SNP MSP Joan McAlpine questioned Mr Cronin about the production of water during the extraction of unconventional gases when he was giving evidence to the committee of the government’s new planning framework, NPF3 on 5th February 2014.
Mr Cronin told the committee:
“The water is removed in unconventionals only in shale gas extraction; coal bed methane does not use water in the same way. It is used only during the hydraulic fracturing phase.”
In fact, this form of unconventional gas extraction produces large amounts of water which requires treatment and disposal. This is confirmed by all scientific and technical bodies including the US Geological Survey and the Scottish Environmental Protection Agency.
Ms McAlpine has now written to Murdo Fraser MSP the Committee Convenor asking that Mr Cronin be called back to explain his comments, which could prejudice the debate over unconventionals at a sensitive time.
Commenting, the south of Scotland MSP said:
“In my South of Scotland region, the developer Dart Energy has received planning permission to drill 19 wells around the scenic village of Canonbie and their own paperwork admits that this will produce hundreds of thousands of gallons of water which will be removed from the ground to get the gas out.”
Ms McAlpine’s call was backed by Bill Frew of the group Canonbie Residents Against Coal Developments (CRACD) who said:
“The paperwork from Dart in the planning applications indicates that they will take out up to 16,000 gallons of water each day from each well.

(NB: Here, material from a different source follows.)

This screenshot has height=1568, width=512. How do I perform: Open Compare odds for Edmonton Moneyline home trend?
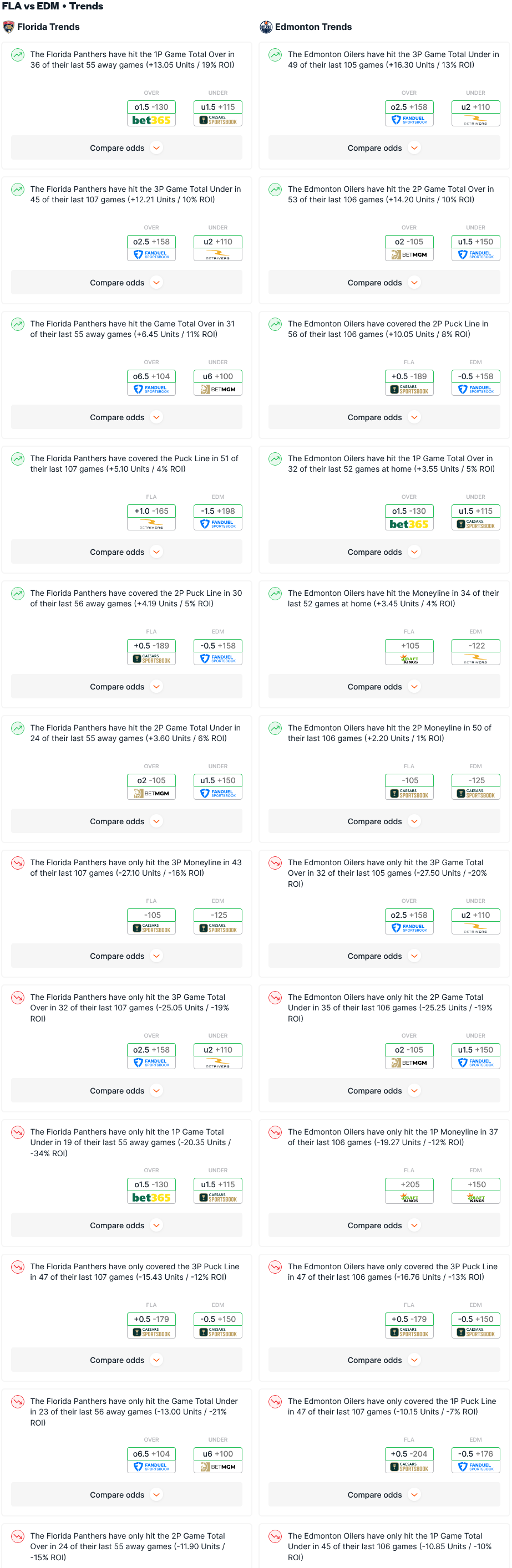coord(384,687)
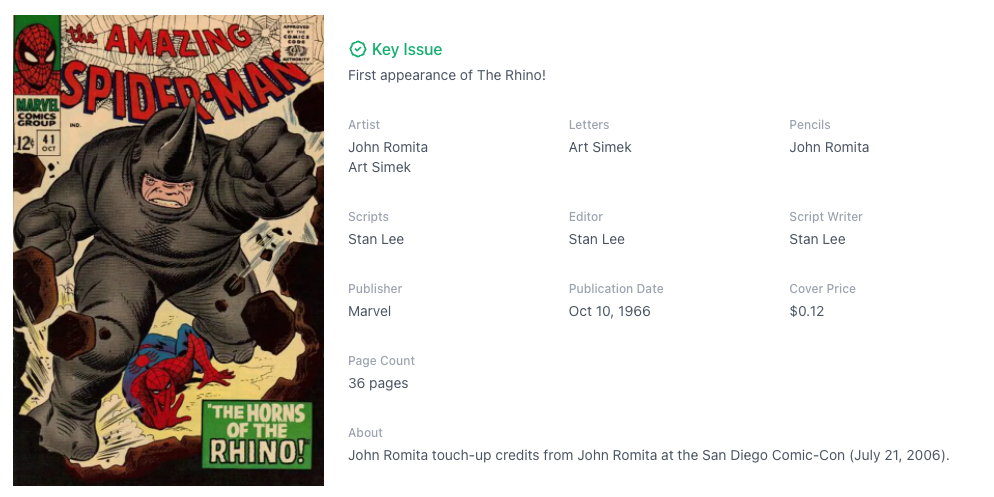Click John Romita under the Artist heading

388,147
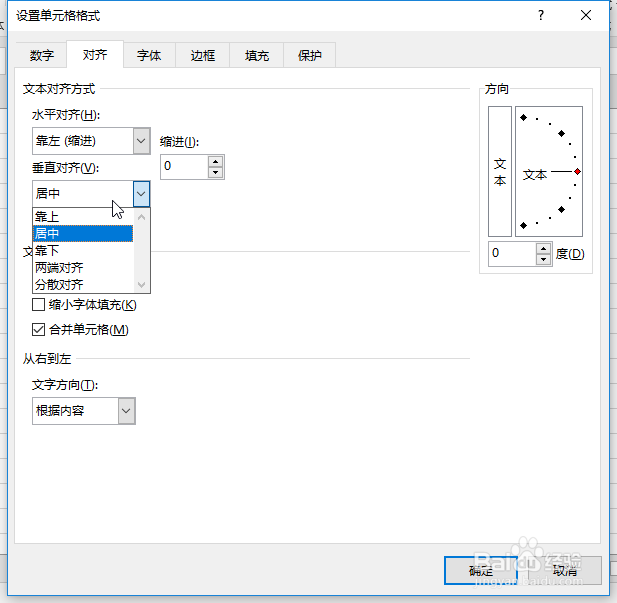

“The Gas Pressurisation Unit, which will undertake the final gas/water separation processes, will have a capacity to handle up to 154,000 gallons of water per day, and a million cubic metres of gas per day.”
Ms McAlpine added;
“Yesterday (Tuesday), along with constituents from Canonbie, including Bill Frew, I met Lin Bunten of SEPA, who confirmed that large amounts of water are produced in coal bed methane extraction and that this water must be treated before being discharged into water courses.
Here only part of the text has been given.